### Page excerpt
+--

I shouldn't have replied to your text. I shouldn't have met you out that night. I shouldn't have said yes when you invited yourself round. I shouldn't have kissed you. I shouldn't have slept with you. I shouldn't have let you close.
Since I was eleven, my biggest fear has been abandonment. I've been left and ignored by someone I loved and respected as a protector, questioning if I had done something wrong; if it was all an act to win over the heart of my mother. Since then, trusting someone has never been easy. Truth be told, I avoid it at all costs. I once made the mistake of letting my guard down and they left. Figures. I now choose not to trust. Not easily, anyway. I know its not healthy. I've had to speak to a counselor enough times about it. To me, it makes more sense to be cautious and avoid hurt and disappointment than to let your guard down for someone you hardly know. Although, like I said, I'm not so great at listening to my own advice.
I'm not going to give names. I'm not petty. Well, I am petty, but I'm trying to tone it down. You won't find gritty details here, either. This isn't that type of post. For the sake of this post, I'm going to name my heartbreaker 'Joker.' Joker was tall, dark, and handsome. Typical, right? Polite to my mum, pally with my brothers, and a gentleman to me. Kept telling myself it was too good to be true...I was right. Joker wasn't my first heartbreak. My first heartbreak was a father figure, but that's a story for another time. However, Joker was the first guy I had let close enough to get to know me, physically and emotionally.
A couple of months before hand, me and Joker were texting. Nothing out of the ordinary, just briefly getting to know each other. It was mentioned a couple of times about meeting, but I put him off and came up with excuses. The messages then got to specific. It become clear what he was after. That's not my thing, so I stopped texting back. I didn't think about it all for months. Truthfully, I lost all interest. Until one night when me and my best friend were out. We were doing our usual. Pre-drinks at the pub, then head to the club for the rest of the night. As we walked into the pub, Joker and his friends we walking out. It was a weird thing, we both looked at each other, trying to figure out how we knew each other. That night I couldn't stop thinking about him, how good he looked, wondering if he would recognise who I was and if he would message. I hoped he would. As the night went on, i got a lot more confident (with the help of a few drinks) and decided to message him.
"Did you walk past us earlier in Regal?"
That's all I said. That's all it took for the texting to start up again. I was so happy that he replied and carried on texting. It was Joker who suggested coming over to mine. Nothing specific was mentioned, just to hang out. If you would've told me this time last year that I would've said yes and had him come to my house, I would have laughed at you. But, new year, new me. I decided to bite the bullet. What could go wrong? I knew it would be awkward at first, but it wouldn't get less awkward the longer I left it. To my surprise, I was more nervous than he was. It was so strange. Joker came into the house and it was like we all knew him for years. He chatted away to my mum and brothers, made himself at home, and most importantly; my dog liked him. I was sold. Joker stayed for a couple of hours. We laid on the sofa cuddling, fooling around, and kissing. When I say it was like we had known each other for years, I mean it's like we really knew each other. We were both so comfortable and affectionate like we were a couple. I can't explain it. I surprised myself. A couple hours later, Joker had to head home. We stood at the side door of my house, kissing and hugging. Joker told me that he'd text when he got home and that we should arrange to meet again. I was so happy...and shocked. Why did he want to see me again? Knowing what I know now, it's pretty obvious. To be honest, I think I knew it the whole time, I just didn't want to believe it because I really wanted to see him again.

+--

### Listed records
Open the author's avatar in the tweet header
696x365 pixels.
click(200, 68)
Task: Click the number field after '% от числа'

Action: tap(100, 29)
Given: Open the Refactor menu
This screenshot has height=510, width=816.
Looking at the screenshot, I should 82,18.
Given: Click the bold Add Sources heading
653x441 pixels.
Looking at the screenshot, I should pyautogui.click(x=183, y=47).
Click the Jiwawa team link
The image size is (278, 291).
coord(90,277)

+--

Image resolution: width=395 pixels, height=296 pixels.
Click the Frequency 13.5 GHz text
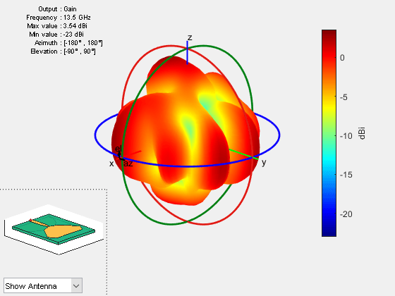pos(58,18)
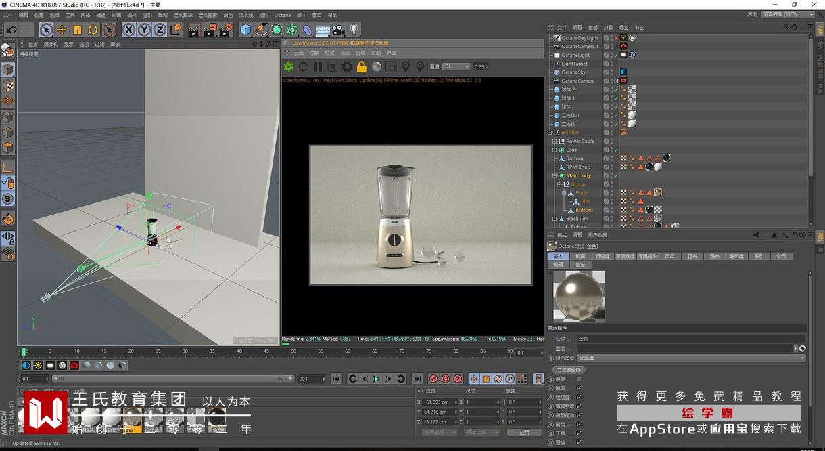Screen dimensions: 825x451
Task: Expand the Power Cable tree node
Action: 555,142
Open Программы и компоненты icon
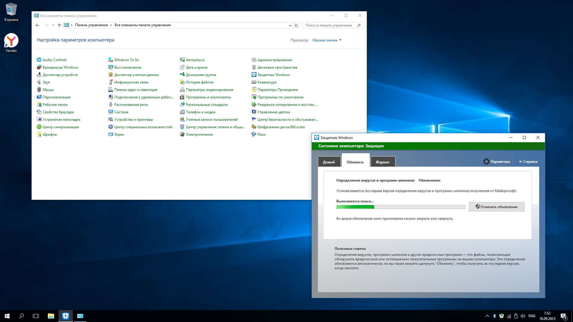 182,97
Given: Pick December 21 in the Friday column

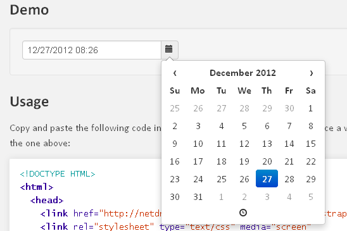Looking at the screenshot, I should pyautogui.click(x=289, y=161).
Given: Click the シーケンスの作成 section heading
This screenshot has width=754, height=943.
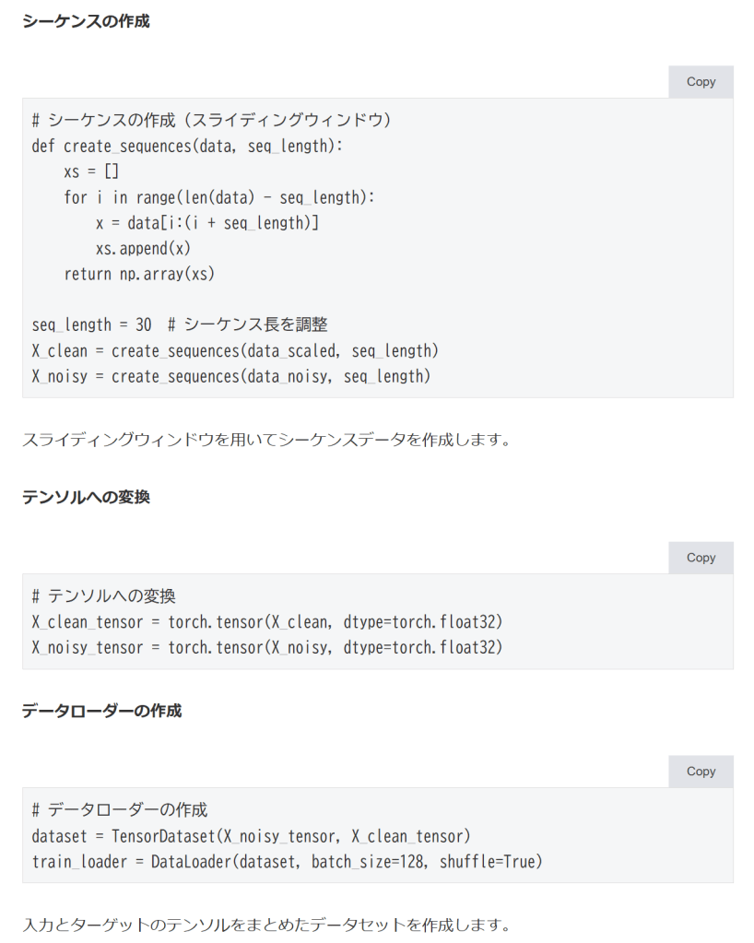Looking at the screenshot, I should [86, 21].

+--

### Given exercise A
In the blog post about heartbreak, what nickname does the writer give to the heartbreaker?
### Given exercise B
Write the next part of the blog post about heartbreak, continuing on from its final sentence.

### Written reply A
Joker

### Written reply B
About two weeks later, me and Joker are still texting back and forth. I was out with my mum and brothers and was telling my mum how Joker had mentioned about coming to stay. When he first mentioned staying, I knew exactly what his intention was. This is why this whole situation is so frustrating. I knew. But again, I wanted to see him. I convinced myself that it made more sense for him to stay as it would be evening that he would be coming round and he lives too far to drive out for only a few hours. I also knew that once he was here, I wouldn't want him to leave. So I told him to come stay. Looking back on it now, I'm also to blame for how I'm feeling. I won't deny it. I knew exactly what was doing. To suppress the feeling of realism, I told myself that I would regret it more if I didn't have him stay and didn't see. Told myself that if I didn't, I would always question 'what if?' When Joker got to mine, we stayed downstairs with my mum and brothers for hours chatting, joking around, and watching TV. Again, it was like we were already a couple. It just worked. Everyone was comfortable. This is especially strange as it was the first time I had ever had a guy round, let alone to stay the night. Even now I can't figure out how and why it went so well. But I won't argue with fate.
I think it's pretty obvious at this point where the night led. Bye bye, virginity. I had and have no regrets in my decision, as hurt, angry, and embarrassed as I am. It was what I wanted. I was ready.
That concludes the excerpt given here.